» What the exercise asks: Revise the items from the start through the line containing "center [636, 359].", replacing "Identify the location of" with "Find the position of" and leaving everything else unchanged.

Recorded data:
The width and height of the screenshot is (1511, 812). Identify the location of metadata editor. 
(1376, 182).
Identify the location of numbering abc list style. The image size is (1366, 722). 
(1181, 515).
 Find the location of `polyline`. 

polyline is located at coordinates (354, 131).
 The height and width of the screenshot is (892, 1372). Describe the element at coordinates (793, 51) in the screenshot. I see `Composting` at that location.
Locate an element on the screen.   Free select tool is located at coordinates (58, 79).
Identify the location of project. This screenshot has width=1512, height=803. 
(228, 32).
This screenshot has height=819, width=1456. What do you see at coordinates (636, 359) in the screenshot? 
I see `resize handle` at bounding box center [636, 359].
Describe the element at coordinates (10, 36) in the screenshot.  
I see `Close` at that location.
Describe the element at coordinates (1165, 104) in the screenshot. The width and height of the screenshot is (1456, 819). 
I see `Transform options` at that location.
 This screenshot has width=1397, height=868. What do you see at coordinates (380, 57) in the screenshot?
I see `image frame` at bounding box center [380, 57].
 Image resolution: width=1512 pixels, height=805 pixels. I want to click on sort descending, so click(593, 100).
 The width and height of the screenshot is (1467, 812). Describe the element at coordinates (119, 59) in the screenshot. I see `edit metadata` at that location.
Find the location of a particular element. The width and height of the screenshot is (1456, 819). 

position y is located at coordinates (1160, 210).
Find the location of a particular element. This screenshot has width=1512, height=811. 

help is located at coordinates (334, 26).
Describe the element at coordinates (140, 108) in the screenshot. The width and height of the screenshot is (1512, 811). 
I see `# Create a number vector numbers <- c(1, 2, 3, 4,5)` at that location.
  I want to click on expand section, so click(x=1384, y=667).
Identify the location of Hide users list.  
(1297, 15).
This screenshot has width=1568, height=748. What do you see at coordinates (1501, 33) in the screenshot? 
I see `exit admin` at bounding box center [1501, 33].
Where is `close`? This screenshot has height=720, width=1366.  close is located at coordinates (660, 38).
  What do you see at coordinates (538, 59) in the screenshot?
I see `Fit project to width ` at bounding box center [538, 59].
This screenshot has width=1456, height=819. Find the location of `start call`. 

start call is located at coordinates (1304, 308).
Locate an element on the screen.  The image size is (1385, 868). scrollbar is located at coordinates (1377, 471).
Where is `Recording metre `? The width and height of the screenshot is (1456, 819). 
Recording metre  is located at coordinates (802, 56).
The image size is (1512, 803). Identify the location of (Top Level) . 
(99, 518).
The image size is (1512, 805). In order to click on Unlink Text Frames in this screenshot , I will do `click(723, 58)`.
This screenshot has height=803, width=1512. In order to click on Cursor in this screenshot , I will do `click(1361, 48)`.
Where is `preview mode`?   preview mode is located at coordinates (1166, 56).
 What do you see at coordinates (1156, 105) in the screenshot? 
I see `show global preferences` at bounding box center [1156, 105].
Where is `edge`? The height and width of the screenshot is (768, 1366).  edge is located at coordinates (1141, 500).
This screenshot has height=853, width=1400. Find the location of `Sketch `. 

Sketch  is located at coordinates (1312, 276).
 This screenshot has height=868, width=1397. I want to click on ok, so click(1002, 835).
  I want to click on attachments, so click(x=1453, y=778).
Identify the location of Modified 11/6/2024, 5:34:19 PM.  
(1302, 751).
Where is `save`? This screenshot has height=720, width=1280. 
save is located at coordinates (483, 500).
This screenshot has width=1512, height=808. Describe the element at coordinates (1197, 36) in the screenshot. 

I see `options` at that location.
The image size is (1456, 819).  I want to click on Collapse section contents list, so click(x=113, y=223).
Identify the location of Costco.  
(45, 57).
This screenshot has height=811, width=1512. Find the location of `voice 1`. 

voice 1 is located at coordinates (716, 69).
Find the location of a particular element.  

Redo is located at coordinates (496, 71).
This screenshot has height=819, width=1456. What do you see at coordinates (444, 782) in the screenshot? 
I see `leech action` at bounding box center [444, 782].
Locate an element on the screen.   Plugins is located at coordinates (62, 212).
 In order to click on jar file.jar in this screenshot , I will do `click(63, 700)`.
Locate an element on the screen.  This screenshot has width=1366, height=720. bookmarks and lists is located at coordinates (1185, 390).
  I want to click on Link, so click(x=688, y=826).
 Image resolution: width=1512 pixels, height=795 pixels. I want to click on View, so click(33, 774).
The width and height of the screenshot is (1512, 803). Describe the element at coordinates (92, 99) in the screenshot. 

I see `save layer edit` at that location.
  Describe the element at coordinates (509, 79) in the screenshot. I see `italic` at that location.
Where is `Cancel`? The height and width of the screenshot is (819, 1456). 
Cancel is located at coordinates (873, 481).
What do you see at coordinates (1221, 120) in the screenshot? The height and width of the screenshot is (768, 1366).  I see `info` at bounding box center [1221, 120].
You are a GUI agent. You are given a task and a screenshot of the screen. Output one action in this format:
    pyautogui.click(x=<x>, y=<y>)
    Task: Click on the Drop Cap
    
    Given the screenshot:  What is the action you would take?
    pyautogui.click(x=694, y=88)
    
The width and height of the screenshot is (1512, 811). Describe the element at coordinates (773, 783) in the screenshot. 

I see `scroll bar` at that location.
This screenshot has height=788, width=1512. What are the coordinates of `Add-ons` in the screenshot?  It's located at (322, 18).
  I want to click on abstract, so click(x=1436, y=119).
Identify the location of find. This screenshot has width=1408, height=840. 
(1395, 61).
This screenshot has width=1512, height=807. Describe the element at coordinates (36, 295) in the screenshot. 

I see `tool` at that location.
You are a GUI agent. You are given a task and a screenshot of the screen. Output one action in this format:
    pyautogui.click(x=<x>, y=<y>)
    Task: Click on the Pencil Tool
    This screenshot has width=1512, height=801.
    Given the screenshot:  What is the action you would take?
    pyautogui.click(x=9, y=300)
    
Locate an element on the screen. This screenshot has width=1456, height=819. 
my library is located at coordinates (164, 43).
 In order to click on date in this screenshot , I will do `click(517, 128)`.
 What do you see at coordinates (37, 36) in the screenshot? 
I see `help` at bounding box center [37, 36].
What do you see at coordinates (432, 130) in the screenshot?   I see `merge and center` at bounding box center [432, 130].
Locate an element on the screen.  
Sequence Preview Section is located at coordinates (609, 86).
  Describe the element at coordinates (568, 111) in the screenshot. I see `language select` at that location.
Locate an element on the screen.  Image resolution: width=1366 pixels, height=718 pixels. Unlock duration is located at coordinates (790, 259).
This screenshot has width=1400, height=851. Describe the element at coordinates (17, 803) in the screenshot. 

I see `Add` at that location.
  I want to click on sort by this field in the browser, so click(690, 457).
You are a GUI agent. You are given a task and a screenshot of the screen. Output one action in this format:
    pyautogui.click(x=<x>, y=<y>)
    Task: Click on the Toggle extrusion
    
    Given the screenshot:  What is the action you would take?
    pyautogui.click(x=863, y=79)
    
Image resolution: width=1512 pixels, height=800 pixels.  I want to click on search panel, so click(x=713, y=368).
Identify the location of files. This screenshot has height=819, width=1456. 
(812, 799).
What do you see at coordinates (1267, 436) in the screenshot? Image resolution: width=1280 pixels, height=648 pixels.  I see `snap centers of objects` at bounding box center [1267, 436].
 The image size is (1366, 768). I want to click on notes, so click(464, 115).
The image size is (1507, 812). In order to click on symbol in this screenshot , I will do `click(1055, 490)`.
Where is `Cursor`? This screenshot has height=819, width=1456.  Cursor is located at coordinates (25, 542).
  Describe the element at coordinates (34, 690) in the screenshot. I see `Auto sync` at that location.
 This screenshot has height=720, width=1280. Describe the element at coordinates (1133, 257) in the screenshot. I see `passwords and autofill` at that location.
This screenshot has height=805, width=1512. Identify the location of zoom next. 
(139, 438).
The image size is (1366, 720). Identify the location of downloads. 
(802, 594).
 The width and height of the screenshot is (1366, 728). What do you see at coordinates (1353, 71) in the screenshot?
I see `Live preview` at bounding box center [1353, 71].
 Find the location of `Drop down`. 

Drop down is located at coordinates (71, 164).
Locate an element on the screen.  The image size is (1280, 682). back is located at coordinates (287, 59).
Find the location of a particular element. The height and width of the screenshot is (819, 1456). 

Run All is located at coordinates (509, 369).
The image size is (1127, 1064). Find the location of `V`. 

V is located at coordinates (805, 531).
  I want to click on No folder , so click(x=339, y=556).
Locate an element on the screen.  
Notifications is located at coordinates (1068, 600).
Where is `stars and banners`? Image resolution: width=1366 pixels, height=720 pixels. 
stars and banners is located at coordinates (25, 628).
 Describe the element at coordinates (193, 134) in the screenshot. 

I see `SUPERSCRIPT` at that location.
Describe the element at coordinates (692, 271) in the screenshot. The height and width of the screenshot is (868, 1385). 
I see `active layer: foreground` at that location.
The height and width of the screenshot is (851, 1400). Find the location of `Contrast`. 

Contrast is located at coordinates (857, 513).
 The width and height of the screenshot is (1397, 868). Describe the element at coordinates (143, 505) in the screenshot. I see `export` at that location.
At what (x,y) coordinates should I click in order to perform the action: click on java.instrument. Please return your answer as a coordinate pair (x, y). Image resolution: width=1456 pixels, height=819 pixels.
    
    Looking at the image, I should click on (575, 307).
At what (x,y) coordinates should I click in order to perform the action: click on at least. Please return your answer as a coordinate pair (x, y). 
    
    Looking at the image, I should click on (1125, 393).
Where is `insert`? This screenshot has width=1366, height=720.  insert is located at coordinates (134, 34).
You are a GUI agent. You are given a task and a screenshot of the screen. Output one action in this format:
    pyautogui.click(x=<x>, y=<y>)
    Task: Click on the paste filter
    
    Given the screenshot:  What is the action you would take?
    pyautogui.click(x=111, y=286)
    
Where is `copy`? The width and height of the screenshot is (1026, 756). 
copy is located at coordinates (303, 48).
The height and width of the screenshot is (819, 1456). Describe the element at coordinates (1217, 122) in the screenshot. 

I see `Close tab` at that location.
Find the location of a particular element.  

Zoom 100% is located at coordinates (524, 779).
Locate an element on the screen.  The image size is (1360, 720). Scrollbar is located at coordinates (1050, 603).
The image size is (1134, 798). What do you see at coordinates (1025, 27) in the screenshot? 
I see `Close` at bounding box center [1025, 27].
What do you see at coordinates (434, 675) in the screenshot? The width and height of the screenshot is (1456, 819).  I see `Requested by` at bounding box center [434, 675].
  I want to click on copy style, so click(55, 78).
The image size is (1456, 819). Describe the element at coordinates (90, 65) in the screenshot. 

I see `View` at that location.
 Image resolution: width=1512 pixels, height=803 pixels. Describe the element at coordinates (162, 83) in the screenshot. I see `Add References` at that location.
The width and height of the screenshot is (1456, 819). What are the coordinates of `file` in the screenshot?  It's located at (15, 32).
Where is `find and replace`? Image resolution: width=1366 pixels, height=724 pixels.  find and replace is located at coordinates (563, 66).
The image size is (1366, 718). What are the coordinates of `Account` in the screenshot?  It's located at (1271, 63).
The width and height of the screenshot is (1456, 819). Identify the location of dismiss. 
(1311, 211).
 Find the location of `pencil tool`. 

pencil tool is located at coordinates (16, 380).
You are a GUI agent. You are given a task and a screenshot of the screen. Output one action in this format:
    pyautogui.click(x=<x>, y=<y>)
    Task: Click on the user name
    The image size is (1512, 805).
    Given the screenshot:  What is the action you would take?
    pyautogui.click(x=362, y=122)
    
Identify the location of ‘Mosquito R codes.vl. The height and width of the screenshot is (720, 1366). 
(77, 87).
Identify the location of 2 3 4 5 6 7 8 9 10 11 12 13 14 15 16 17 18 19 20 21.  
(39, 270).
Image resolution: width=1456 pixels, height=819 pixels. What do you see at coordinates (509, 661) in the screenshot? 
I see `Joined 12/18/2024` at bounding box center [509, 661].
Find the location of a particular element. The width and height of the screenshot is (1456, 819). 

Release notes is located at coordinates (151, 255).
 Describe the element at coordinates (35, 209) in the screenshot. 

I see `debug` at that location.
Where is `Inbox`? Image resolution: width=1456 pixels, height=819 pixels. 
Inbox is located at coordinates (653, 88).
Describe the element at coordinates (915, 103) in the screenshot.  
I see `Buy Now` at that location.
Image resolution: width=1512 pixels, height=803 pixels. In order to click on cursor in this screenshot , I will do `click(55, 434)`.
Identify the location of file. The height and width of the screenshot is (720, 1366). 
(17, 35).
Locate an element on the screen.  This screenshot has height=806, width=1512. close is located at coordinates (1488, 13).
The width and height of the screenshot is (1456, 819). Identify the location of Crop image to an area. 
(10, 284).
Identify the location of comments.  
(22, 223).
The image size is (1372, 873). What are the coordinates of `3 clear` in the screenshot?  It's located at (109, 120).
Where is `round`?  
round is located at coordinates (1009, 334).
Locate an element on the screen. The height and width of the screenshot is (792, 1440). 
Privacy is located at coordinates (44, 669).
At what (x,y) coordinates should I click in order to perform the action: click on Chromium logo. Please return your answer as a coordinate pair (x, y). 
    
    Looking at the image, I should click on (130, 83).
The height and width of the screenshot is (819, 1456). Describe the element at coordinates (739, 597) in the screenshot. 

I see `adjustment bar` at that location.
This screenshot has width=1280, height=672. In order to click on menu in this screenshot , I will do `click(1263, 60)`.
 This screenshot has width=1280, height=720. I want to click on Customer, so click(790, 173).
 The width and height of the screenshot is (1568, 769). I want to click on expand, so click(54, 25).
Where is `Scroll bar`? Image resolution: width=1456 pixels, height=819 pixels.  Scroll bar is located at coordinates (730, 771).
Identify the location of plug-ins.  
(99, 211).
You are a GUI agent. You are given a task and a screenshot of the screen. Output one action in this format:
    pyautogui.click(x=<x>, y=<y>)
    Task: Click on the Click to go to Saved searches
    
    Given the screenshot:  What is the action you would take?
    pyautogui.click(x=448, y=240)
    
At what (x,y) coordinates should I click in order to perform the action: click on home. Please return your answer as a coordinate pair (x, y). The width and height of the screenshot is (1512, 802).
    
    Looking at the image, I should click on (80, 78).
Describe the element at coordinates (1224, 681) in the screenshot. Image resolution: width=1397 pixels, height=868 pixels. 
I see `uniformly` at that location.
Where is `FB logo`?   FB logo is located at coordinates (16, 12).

» Solution to this problem:
The width and height of the screenshot is (1511, 812). Find the position of metadata editor. 
(1376, 182).
Find the position of numbering abc list style. The image size is (1366, 722). 
(1181, 515).
 Find the location of `polyline`. 

polyline is located at coordinates (354, 131).
 The height and width of the screenshot is (892, 1372). Describe the element at coordinates (793, 51) in the screenshot. I see `Composting` at that location.
Locate an element on the screen.   Free select tool is located at coordinates (58, 79).
Find the position of project. This screenshot has width=1512, height=803. 
(228, 32).
This screenshot has height=819, width=1456. What do you see at coordinates (636, 359) in the screenshot? 
I see `resize handle` at bounding box center [636, 359].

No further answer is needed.